_Soal_.
Temukan semua baris data yang memuat kata "calendar", lalu salin baris-baris itu. Huruf besar dan huruf kecil dibedakan.

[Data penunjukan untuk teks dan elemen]
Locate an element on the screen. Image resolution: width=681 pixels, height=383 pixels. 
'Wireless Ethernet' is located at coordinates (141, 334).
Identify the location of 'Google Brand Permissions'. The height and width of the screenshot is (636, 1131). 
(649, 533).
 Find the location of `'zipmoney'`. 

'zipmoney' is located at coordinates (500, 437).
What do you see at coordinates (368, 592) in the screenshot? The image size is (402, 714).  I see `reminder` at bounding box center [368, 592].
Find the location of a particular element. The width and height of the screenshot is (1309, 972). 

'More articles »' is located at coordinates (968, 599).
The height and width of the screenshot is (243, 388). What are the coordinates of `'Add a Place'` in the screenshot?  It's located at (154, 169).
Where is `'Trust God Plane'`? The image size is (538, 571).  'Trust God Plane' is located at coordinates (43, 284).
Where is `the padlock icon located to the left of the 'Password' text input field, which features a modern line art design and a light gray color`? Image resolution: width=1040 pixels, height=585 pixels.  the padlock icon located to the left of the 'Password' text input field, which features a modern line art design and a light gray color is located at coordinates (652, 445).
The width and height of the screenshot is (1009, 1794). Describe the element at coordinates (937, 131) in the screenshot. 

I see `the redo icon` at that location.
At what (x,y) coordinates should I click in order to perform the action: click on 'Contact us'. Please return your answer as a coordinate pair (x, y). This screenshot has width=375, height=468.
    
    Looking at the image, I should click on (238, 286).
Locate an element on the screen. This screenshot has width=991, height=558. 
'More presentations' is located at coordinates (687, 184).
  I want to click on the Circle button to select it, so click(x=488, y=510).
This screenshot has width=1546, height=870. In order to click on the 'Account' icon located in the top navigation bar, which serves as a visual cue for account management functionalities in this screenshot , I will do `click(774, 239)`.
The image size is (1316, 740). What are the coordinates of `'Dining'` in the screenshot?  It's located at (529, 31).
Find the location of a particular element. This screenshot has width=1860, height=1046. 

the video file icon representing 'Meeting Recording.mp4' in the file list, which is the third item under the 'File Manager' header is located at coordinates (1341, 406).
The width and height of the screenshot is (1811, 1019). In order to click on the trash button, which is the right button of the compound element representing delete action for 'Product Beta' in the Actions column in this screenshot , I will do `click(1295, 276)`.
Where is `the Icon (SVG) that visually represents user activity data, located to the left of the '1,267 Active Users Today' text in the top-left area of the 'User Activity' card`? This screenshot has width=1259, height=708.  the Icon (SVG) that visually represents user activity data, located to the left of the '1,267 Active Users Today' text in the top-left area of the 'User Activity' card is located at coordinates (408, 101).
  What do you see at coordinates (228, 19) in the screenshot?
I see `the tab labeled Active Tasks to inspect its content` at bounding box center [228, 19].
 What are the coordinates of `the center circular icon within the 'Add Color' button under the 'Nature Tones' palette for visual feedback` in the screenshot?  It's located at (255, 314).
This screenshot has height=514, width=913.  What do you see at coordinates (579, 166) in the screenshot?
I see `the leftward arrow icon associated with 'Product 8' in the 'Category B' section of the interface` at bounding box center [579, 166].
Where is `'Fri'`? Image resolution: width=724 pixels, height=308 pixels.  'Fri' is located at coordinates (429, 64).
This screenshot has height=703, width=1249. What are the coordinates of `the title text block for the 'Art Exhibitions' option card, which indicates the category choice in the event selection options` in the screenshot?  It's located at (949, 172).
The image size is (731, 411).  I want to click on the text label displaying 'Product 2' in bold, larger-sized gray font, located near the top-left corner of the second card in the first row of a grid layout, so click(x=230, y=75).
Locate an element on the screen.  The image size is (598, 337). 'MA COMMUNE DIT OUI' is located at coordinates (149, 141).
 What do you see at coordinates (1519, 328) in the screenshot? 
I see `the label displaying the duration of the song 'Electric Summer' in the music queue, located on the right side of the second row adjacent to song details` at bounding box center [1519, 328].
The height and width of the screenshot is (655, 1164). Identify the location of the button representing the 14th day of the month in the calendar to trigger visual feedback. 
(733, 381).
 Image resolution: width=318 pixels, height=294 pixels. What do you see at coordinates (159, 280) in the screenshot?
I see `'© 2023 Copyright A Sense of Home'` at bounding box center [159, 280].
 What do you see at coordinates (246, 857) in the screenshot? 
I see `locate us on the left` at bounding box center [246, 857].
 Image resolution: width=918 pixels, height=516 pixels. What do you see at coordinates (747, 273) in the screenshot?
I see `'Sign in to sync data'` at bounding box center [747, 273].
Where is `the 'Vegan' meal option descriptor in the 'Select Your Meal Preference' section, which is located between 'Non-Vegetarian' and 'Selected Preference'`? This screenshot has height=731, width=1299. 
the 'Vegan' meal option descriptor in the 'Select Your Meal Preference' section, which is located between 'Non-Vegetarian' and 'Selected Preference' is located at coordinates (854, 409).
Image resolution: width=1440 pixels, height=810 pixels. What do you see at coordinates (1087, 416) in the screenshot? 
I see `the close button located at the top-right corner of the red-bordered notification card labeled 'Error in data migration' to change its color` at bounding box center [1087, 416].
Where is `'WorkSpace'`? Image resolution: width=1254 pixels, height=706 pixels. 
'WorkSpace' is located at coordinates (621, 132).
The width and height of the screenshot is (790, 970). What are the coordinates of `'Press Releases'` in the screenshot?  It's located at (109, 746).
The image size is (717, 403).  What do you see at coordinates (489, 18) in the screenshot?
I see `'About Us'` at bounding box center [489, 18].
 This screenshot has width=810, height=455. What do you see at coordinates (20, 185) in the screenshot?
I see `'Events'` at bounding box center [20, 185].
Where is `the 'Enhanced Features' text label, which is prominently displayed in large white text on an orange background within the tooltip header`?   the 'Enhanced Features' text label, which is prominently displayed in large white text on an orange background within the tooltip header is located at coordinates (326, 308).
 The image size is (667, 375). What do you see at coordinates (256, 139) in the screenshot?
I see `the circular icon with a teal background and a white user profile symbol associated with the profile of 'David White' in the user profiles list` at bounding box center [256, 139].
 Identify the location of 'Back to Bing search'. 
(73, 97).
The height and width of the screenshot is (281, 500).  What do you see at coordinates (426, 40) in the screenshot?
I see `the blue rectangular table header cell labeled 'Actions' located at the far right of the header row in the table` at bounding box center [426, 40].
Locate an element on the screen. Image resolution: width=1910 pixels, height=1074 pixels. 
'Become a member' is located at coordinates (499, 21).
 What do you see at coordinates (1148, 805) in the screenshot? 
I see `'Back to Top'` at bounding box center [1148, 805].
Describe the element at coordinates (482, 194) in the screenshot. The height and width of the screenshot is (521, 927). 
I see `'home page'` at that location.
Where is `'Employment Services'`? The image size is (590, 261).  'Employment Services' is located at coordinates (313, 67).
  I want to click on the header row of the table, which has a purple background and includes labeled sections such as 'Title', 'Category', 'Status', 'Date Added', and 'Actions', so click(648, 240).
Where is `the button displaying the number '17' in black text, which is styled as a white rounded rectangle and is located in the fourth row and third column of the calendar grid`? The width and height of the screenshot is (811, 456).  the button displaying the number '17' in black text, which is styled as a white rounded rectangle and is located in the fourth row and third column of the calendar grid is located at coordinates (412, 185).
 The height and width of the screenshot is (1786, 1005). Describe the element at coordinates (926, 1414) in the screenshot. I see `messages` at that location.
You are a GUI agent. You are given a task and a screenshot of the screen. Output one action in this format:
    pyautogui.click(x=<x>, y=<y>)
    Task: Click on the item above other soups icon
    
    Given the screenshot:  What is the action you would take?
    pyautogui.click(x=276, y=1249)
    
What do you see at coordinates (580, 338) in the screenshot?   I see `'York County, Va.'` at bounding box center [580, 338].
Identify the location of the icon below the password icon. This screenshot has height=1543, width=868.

_Jawaban_.
The height and width of the screenshot is (655, 1164). Identify the location of the button representing the 14th day of the month in the calendar to trigger visual feedback. 
Where is `the button displaying the number '17' in black text, which is styled as a white rounded rectangle and is located in the fourth row and third column of the calendar grid`? The width and height of the screenshot is (811, 456).  the button displaying the number '17' in black text, which is styled as a white rounded rectangle and is located in the fourth row and third column of the calendar grid is located at coordinates (412, 185).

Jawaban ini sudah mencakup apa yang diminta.